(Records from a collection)

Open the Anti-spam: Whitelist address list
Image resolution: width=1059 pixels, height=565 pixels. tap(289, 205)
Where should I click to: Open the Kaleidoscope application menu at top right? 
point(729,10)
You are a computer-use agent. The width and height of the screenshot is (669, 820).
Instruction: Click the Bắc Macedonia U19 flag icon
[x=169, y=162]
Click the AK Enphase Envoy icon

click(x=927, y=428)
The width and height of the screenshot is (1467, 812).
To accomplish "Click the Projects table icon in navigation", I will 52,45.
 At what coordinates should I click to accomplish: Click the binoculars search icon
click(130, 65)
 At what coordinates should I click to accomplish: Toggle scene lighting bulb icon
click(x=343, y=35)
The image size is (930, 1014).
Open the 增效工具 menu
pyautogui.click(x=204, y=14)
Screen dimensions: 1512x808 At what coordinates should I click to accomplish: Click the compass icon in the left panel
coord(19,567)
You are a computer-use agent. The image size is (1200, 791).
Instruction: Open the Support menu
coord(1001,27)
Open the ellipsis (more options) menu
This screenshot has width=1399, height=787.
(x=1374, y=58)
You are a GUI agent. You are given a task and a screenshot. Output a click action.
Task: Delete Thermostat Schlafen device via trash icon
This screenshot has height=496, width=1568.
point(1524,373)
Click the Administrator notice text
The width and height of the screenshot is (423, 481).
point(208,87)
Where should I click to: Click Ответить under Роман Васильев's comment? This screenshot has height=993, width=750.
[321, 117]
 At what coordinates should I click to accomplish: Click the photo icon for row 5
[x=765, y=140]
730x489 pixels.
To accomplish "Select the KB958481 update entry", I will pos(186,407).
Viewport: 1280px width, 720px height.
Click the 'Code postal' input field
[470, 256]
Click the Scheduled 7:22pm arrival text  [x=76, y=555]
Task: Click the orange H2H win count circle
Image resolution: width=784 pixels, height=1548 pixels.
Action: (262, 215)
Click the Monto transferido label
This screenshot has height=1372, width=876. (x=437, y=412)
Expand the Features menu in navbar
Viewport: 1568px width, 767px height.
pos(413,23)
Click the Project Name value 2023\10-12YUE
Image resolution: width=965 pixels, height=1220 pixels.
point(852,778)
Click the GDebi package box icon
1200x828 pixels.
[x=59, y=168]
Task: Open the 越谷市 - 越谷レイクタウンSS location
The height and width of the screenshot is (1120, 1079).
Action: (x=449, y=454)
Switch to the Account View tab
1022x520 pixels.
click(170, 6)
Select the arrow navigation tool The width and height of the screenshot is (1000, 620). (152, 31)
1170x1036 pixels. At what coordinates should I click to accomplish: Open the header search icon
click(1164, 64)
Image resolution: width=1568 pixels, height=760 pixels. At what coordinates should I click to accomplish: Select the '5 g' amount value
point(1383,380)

> WORK TO COMPLETE:
Restate the records word for word, keeping every line.

> TASK RESULT:
Open the Anti-spam: Whitelist address list
Image resolution: width=1059 pixels, height=565 pixels. tap(289, 205)
Where should I click to: Open the Kaleidoscope application menu at top right? 
point(729,10)
You are a computer-use agent. The width and height of the screenshot is (669, 820).
Instruction: Click the Bắc Macedonia U19 flag icon
[x=169, y=162]
Click the AK Enphase Envoy icon

click(x=927, y=428)
The width and height of the screenshot is (1467, 812).
To accomplish "Click the Projects table icon in navigation", I will 52,45.
 At what coordinates should I click to accomplish: Click the binoculars search icon
click(130, 65)
 At what coordinates should I click to accomplish: Toggle scene lighting bulb icon
click(x=343, y=35)
The image size is (930, 1014).
Open the 增效工具 menu
pyautogui.click(x=204, y=14)
Screen dimensions: 1512x808 At what coordinates should I click to accomplish: Click the compass icon in the left panel
coord(19,567)
You are a computer-use agent. The image size is (1200, 791).
Instruction: Open the Support menu
coord(1001,27)
Open the ellipsis (more options) menu
This screenshot has width=1399, height=787.
(x=1374, y=58)
You are a GUI agent. You are given a task and a screenshot. Output a click action.
Task: Delete Thermostat Schlafen device via trash icon
This screenshot has height=496, width=1568.
point(1524,373)
Click the Administrator notice text
The width and height of the screenshot is (423, 481).
point(208,87)
Where should I click to: Click Ответить under Роман Васильев's comment? This screenshot has height=993, width=750.
[321, 117]
 At what coordinates should I click to accomplish: Click the photo icon for row 5
[x=765, y=140]
730x489 pixels.
To accomplish "Select the KB958481 update entry", I will pos(186,407).
Viewport: 1280px width, 720px height.
Click the 'Code postal' input field
[470, 256]
Click the Scheduled 7:22pm arrival text  [x=76, y=555]
Task: Click the orange H2H win count circle
Image resolution: width=784 pixels, height=1548 pixels.
Action: (262, 215)
Click the Monto transferido label
This screenshot has height=1372, width=876. (x=437, y=412)
Expand the Features menu in navbar
Viewport: 1568px width, 767px height.
pos(413,23)
Click the Project Name value 2023\10-12YUE
Image resolution: width=965 pixels, height=1220 pixels.
point(852,778)
Click the GDebi package box icon
1200x828 pixels.
[x=59, y=168]
Task: Open the 越谷市 - 越谷レイクタウンSS location
The height and width of the screenshot is (1120, 1079).
Action: (x=449, y=454)
Switch to the Account View tab
1022x520 pixels.
click(170, 6)
Select the arrow navigation tool The width and height of the screenshot is (1000, 620). (152, 31)
1170x1036 pixels. At what coordinates should I click to accomplish: Open the header search icon
click(1164, 64)
Image resolution: width=1568 pixels, height=760 pixels. At what coordinates should I click to accomplish: Select the '5 g' amount value
point(1383,380)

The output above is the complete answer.